The team’s reaction to the photo is surprising, Blackwell says, since it is far less revealing than what the cheerleaders are told to wear during games.
“It was hypocritical,” Blackwell says. “They objectified them on the field, making them wear outfits that are quite more scandalous than the picture that they said led to the termination.”
Davis says the hypocrisy extends off the field, too, as photos of her in revealing positions have been used by the team on their website.
“I had no say whether that photo got posted or not,” Davis says. “Nor did I get to see it beforehand.”
If a cheerleader complained about a uniform being too short, Davis says team personnel would remind them of one thing.
“They threatened us,” she says. “They told us there are girls out there who would do this for free.”
In a statement to PEOPLE, Gregory Rouchell of Adams and Reese LLP, who serves as legal counsel for the Saints, says the team stands by their claim that they did not discriminate against Davis.
“The New Orleans Saints is an equal opportunity employer, and it denies that Ms.

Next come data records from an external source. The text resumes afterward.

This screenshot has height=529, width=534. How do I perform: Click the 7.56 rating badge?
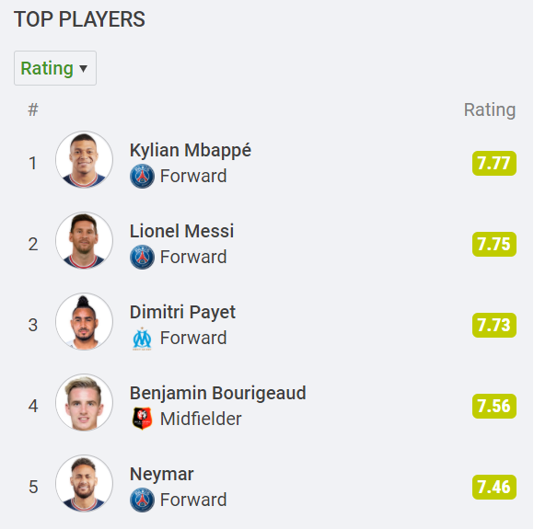(494, 406)

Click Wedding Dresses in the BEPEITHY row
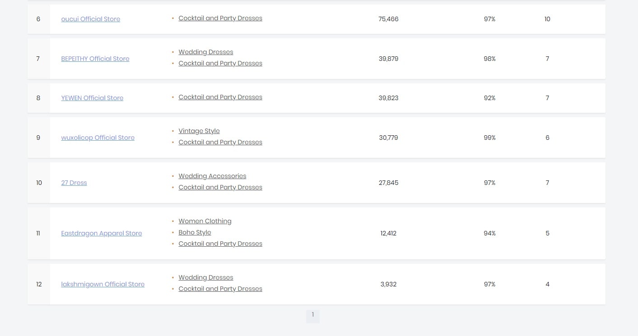click(x=205, y=52)
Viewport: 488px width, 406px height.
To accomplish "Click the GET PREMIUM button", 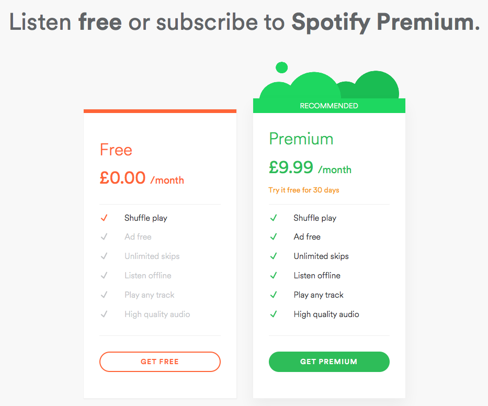I will pyautogui.click(x=328, y=362).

Davis was discriminated against because she is female,” the statement reads. “The Saints will defend these allegations in due course, and the Organization is confident that its policies and workplace rules will withstand legal scrutiny.”
As the Times notes, the NFL has been the target of multiple lawsuits over the years by cheerleaders, including the Buffalo Bills squad (known as the Buffalo Jills), which claimed they had to do jumping jacks to show officials if their “flesh jiggled.” They have since disbanded.
The NFL did not respond to PEOPLE’s request for comment.
Davis says she grew up admiring the Saintsation cheerleaders from the sidelines, and imagined one day she would be on the field performing with them. She says she doesn’t regret a second of the time she spent with the team, and just two years into her twenties, Davis has begun to accept that she may never again cheerlead in the NFL. But now she’s found herself on a different field, no longer on the sidelines, as a pivotal player who may transform the landscape of cheerleading in American professional sports.
“I’m always going to pursue dancing, it’s my dream and it’s what I love to do. I don’t expect the Saints to give me my job back, and I feel, as far as NFL cheer, that chapter has closed for me,” she says. “But I do hope all of this empowers other women to come forward with issues, especially when it comes to gender discrimination, in their workplace.”